Grokking is the holy grail of learning
In my model of learning, grokking is the holy grail. When you've grokked an idea, you understand it well enough to comfortably explain it to others, re-derive it yourself, make connections with other ideas, etc.
When you grok an idea, you're building an understanding that is...
- highly compressed. This is great because humans have fairly small working memories, and compressed representations free up space for other ideas and reasoning.
- highly connected to other ideas. Our minds are association machines, and connections between ideas are vital to ideation and reasoning. Highly connected ideas are also much stickier, as activating adjacent ideas can trigger recall.
It's easier to grok new ideas when you've grokked related concepts.
For example, if I'm learning what a gradient is in multivariable calculus, this idea is much easier to wrap my head around if I have a solid understanding of what partial derivatives and vectors are. If I don't feel intuitively comfortable with both of those concepts, I'll have to expend effort and working memory building up mental representations of those objects independently, and will have little left over to combine them and play with the result. If I've grokked partial derivatives and vectors, I can easily combine them and ask how the properties of the derivative and vector compose. I might notice that the dot product of a direction with the gradient gives the rate of change in that direction by combining the linearity of the derivative with the fact that dot products perform a linear combination. This sort of jump would be tricky without having previously internalized intuitions around partials and vectors.
In fact, I believe almost all individual jump between concepts are fairly small. Much of the time when something is hard to grok, it's because there's an important related idea that you haven't fully internalized yet that is a little too big to fit comfortably in your mental space with the new information.

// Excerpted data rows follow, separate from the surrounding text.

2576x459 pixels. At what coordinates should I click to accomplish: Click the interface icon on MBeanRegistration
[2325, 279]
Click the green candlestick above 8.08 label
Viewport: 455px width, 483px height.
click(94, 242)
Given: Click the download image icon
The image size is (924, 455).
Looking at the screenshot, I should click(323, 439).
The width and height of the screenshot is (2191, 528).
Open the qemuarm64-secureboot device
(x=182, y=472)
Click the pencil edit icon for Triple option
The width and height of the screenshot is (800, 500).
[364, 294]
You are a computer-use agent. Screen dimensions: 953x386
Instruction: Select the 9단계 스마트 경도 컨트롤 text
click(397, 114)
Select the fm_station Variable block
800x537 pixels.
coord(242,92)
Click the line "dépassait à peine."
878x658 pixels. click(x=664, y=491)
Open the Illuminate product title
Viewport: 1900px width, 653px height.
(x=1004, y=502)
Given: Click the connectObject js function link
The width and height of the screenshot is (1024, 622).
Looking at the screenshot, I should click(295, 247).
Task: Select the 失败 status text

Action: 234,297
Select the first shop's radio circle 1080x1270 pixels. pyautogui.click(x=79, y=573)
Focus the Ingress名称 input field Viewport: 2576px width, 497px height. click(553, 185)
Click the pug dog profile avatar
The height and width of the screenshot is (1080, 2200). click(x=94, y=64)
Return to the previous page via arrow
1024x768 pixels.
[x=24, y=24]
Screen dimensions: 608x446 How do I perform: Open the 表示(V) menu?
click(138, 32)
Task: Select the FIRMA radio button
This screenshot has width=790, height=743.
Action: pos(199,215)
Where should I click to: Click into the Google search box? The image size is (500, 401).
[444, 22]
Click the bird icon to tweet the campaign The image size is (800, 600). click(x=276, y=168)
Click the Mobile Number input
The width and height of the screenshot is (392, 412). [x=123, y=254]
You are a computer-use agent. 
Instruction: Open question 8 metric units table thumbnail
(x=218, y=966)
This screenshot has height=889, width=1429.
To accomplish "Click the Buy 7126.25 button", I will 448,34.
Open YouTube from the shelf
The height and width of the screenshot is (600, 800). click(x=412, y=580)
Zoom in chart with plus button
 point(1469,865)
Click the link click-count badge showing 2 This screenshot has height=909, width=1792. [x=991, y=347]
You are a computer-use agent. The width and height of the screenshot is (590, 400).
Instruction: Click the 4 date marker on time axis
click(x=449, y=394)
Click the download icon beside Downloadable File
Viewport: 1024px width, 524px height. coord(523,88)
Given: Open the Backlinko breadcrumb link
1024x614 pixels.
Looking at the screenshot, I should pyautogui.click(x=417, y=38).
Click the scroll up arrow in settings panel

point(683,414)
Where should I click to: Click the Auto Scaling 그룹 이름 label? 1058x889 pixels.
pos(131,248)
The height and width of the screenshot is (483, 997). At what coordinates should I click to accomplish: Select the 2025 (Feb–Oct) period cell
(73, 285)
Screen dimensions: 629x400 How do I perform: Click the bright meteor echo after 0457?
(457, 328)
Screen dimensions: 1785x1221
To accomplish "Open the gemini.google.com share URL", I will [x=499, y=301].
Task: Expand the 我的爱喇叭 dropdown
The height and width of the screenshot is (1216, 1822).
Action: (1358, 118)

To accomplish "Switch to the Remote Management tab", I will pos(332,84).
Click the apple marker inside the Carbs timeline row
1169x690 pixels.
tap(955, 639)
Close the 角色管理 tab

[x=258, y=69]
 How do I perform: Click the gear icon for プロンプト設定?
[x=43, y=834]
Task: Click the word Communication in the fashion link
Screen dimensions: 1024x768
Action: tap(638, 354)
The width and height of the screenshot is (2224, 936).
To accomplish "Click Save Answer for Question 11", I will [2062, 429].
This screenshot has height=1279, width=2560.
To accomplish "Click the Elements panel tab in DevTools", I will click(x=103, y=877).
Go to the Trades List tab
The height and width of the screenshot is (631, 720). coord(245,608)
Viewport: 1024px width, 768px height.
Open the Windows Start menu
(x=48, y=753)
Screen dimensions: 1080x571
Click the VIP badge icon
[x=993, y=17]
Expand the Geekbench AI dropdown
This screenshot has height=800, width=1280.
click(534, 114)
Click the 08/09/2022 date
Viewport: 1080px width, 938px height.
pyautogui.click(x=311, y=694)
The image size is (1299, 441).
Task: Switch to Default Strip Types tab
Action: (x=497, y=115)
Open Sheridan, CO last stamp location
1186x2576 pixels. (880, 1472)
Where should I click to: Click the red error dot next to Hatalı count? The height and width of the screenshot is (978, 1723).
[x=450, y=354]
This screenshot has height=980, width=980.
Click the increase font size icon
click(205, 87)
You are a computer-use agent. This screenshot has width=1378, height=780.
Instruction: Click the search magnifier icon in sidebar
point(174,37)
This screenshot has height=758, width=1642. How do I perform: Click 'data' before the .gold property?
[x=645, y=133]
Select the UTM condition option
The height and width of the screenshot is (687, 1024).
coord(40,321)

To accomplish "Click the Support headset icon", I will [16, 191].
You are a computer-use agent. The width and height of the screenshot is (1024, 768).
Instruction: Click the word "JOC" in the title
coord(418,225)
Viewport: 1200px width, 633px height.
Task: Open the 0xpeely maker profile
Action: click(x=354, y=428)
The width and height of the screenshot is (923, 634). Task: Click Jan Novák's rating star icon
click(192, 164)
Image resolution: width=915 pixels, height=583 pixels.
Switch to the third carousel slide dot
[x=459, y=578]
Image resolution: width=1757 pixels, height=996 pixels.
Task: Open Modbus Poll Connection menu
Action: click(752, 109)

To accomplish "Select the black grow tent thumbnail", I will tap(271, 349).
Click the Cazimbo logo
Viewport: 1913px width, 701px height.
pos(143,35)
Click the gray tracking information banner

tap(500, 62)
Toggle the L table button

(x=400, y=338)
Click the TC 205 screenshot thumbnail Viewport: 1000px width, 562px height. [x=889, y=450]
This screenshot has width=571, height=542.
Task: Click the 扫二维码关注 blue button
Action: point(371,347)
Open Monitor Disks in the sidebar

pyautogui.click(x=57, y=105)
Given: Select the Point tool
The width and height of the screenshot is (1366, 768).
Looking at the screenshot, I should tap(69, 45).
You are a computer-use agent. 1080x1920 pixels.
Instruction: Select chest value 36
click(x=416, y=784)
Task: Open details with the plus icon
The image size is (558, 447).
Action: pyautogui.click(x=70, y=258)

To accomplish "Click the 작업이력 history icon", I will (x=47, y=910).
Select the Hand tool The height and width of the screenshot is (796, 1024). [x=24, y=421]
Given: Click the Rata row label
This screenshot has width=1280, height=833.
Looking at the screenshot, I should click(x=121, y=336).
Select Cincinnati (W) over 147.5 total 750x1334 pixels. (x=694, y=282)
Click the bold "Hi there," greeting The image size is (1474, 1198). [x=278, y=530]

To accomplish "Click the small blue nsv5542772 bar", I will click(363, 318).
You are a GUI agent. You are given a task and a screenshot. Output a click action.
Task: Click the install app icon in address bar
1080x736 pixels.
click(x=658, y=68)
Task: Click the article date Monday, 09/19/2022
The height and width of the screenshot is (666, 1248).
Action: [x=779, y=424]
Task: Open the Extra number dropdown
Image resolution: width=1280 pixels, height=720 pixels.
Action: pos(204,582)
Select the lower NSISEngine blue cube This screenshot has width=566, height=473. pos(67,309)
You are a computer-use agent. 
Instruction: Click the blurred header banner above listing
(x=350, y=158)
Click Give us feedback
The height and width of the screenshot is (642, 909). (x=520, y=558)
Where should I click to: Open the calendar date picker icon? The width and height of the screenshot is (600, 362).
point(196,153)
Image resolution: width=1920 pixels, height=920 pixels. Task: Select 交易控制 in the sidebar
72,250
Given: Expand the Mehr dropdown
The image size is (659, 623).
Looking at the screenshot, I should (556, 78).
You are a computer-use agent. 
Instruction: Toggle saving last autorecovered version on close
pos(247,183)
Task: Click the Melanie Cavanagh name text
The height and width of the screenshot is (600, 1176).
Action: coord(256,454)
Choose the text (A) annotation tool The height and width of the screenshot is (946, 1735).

And this is where repetition comes in.
Repetition can aid grokking
Some ideas are resistant to grokking on a first encounter. But being exposed to an idea multiple times, especially spaced over time, makes it easier to grok.
Repetition aids grokking for multiple reasons:
- Ideas requires time to fully internalize. Consolidation (which occurs while you sleep) is when a lot of the actual compression and connection-building happens. So coming back to an idea again often means you're in a slightly better spot to understand it.
- We're most likely to make headway on understanding something within the first few minutes of thinking about it. I think of this as similar to how it's useful to randomly restart heuristic search algorithms sometimes so they don't spend all their time in an unfruitful part of the solution space.
- If your system for repetition also contains the pre-req concepts for an idea, you'll grok them further, making it easier to grok follow-up ideas.
A concrete example: I've been learning matrix calculus recently, and made some cards on how the chain rule works for Jacobians. Importantly the point of these cards isn't for me to memorize the front-to-back mapping. Rather I've designed the cards to help me practice internalizing these ideas over time. When the cards come up for review, I re-derive the answers from previous knowledge instead of memorizing a mapping based on superfluous details.2
Inspiration
- things I'm excited to learn via Anki
- Math
- Card archetypes: definitions, exercises (generated?), proof steps, intuitions, canonical examples
- Computer stuff (how the rust compiler works, what ABI vs. ISA specifies)
- Card archetypes: terminology, design motivations, key design choices
- All the neat stuff in the books I read and forget about a few months later...
- Math
- advice on how to write good cards
This is in line with a general pattern in learning that effortful methods (active recall) beat out passive ones (ex. re-reading)
Although I admit that crafting good cards is definitely a skill. Something I hope to get better at with time.